Je ne pense pas que Bayrou sera au deuxième tour. Il lui manque la fougue tribale d’un Le Pen, la puissance utopique d’un monde passé au kärsher, blanc comme la neige du Kilimandjaro.

Sarkozy sera le représentant de la France quatrième ou cinquième puissance du monde. La France établie, celle qui restera à jamais convaincu que les Rmistes sont des cossards et que le Cac 40 est l’ectasy de la démocratie.

Royal a l’autorité douce de la mère, celle qui peut encore prendre la main d’un fils adulte monté sur 1m90 et le ramenait à la justesse heureuse de l’enfance.

Le Pen n’est pas en forme, distribue moins de foin haineux à la France des beaufs, celle des bars où le monde entier est une enfilade de paranoïas.

Besancenot parle juste, jamelisé par le profit insultant.

Laguiller fait son jubilé, son tube « travailleurs, travailleuses » se vend moins mais elle me manquera.
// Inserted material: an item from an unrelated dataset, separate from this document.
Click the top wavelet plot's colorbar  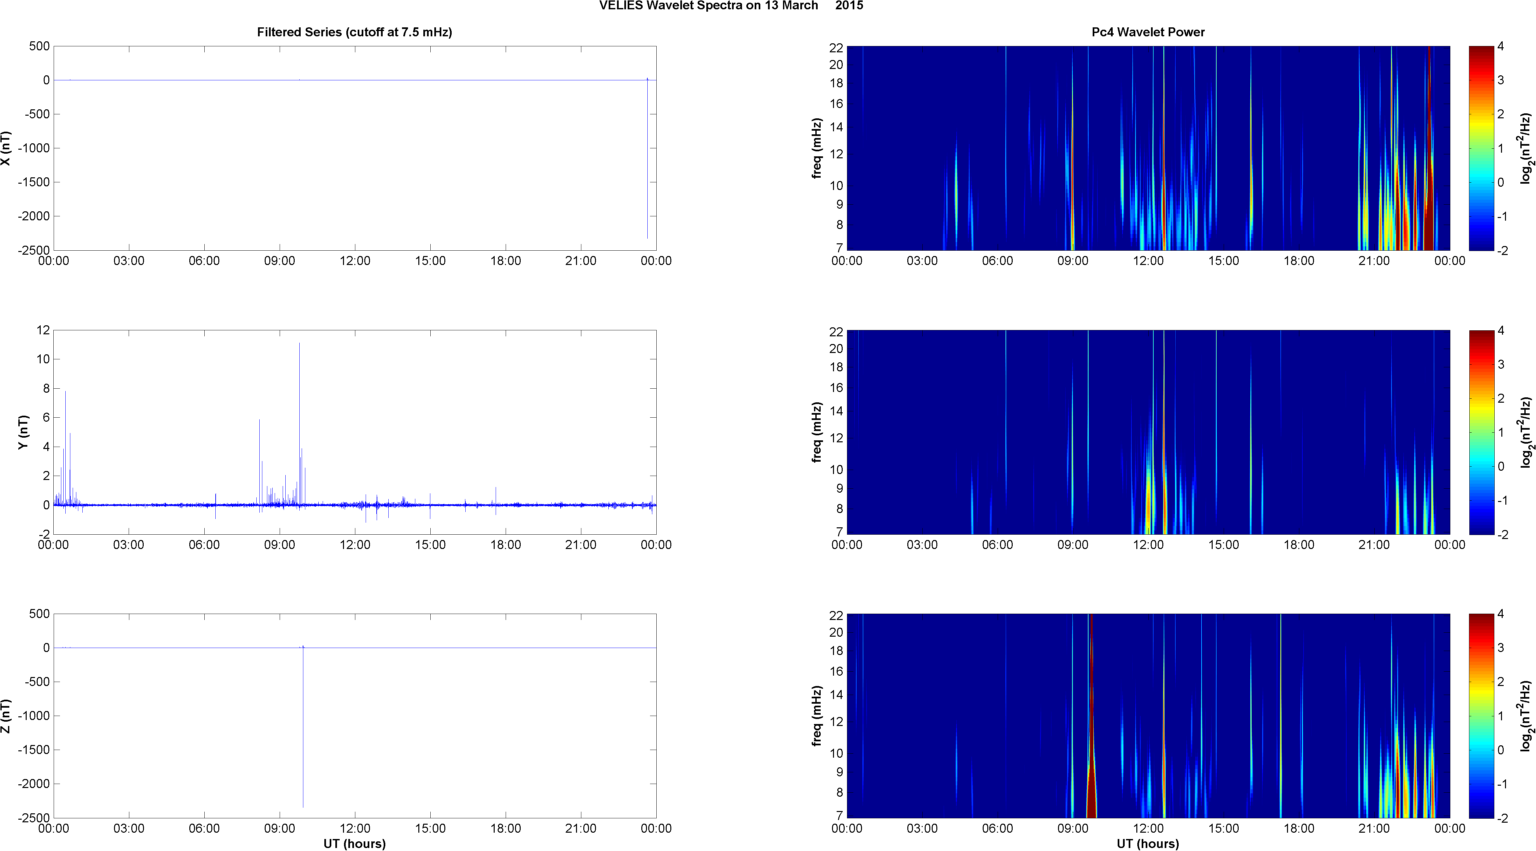(x=1481, y=148)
Dupont-Aignan n’est pas mauvais, franchement. Il est la Taubira de 2002 à droite. Respect.

Bové est pathétique.

Buffet expédie les affaires courantes, le PC est fermé de l’intérieur.

Voynet a du cran.

Nihous nous fait regretter Saint-Josse.

Au deuxième tour, malgré la branchouille Bayrou annoncée, je coche donc un duo Sarkozy-Royal avec une Royal l’emportant, contre toute attente, lors du débat télévisé.

Il est costaud, Fabius. Souvenez-vous, il y a quelques mois, s’interrogeant sur la garde des enfants du couple Royal-Hollande. Quel talentueux rétropédalage a-t-il du opérer pour exprimer sa dernière révélation divine, la Royal attitude. La fabusie est une administration française, avec élus, cadres énarchisés, belles mécaniques de think thank bien huilés.

La trajectoire flottante et vicieuse de la campagne de Royal affole légèrement ces femmes et ces hommes habitués aux notes rigoureuses, aux appréhensions franches des réalités de la France. Le problème de Fabius, c’est lui. Il appartient à ces hommes supérieurement intelligents qui méprisent tout le reste, sauf eux-mêmes.

J’attends avec impatience le meeting de Jospin. Si mon jospinisme a débandé ces dernières semaines, je dois reconnaître une fascination immarcescible pour l’homme de 1997.

Ségolène sera à Marseille prochainement. Elle me fait patienter, c’est une coquine.